L’Ile-de-France veut devenir une terre d’agriculture

Publié le 01/03/2018 • Par Marie-Pierre Bourgeois • dans : Régions

Montesson
Scure
Objectif : reconquête des terres agricoles. Alors que l'accession à la terre est un défi majeur pour les agriculteurs, la Région Ile-de-France lance un grand plan agricole. Une façon de tenir l'obligation légale de 50% de repas bio et ou/locaux d'ici 2022.

L’Ile-de-France, terre urbaine ? Beaucoup moins que ce que l’on croit souvent. Alors que 48% de la région francilienne est couverte de terres agricoles, la présidente de la Région-capitale, Valérie Pécresse (LR), sonne le tocsin pour relancer l’élevage et l’exploitation. Présente au salon de l’agriculture le 27 février dernier, elle a lancé un grand plan agricole.

« Le Pacte que je vous propose est un contrat de long terme entre vous, les Franciliens et une grande Région Métropole qui veut marcher sur ses deux jambes, rurale et urbaine, et avancer d’un bon pas. La région dont je rêve dans 10 ans est une région qui aura su développer son agriculture en même temps que sa croissance », a ainsi déclaré l’ancienne ministre du budget.

Acheter des terres puis les louer

Premier objectif :  favoriser l’installation des agriculteurs.
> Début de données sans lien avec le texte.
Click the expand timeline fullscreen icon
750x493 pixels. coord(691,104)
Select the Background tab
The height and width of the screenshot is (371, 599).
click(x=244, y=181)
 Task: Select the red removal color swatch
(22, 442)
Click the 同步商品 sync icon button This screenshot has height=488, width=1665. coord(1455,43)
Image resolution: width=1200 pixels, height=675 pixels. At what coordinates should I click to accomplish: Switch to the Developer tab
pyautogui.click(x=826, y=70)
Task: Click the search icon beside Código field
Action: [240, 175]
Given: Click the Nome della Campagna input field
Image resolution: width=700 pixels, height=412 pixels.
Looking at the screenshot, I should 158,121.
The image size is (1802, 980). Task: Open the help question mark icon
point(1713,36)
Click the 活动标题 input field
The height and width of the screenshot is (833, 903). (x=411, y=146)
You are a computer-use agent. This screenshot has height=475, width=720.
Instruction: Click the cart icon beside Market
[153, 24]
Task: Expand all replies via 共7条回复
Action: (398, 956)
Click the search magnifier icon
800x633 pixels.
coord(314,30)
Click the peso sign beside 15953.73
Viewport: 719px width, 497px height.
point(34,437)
Un vrai défi compte tenu du prix des terres en Ile-de-France. Pousser des exploitants à s’installer en terre périurabine francilienne  passera donc par « un dispositif de portage foncier innovant pour permettre aux jeunes de s’installer tout en repoussant la charge d’acquisition des terres » a continué Valérie Pécresse.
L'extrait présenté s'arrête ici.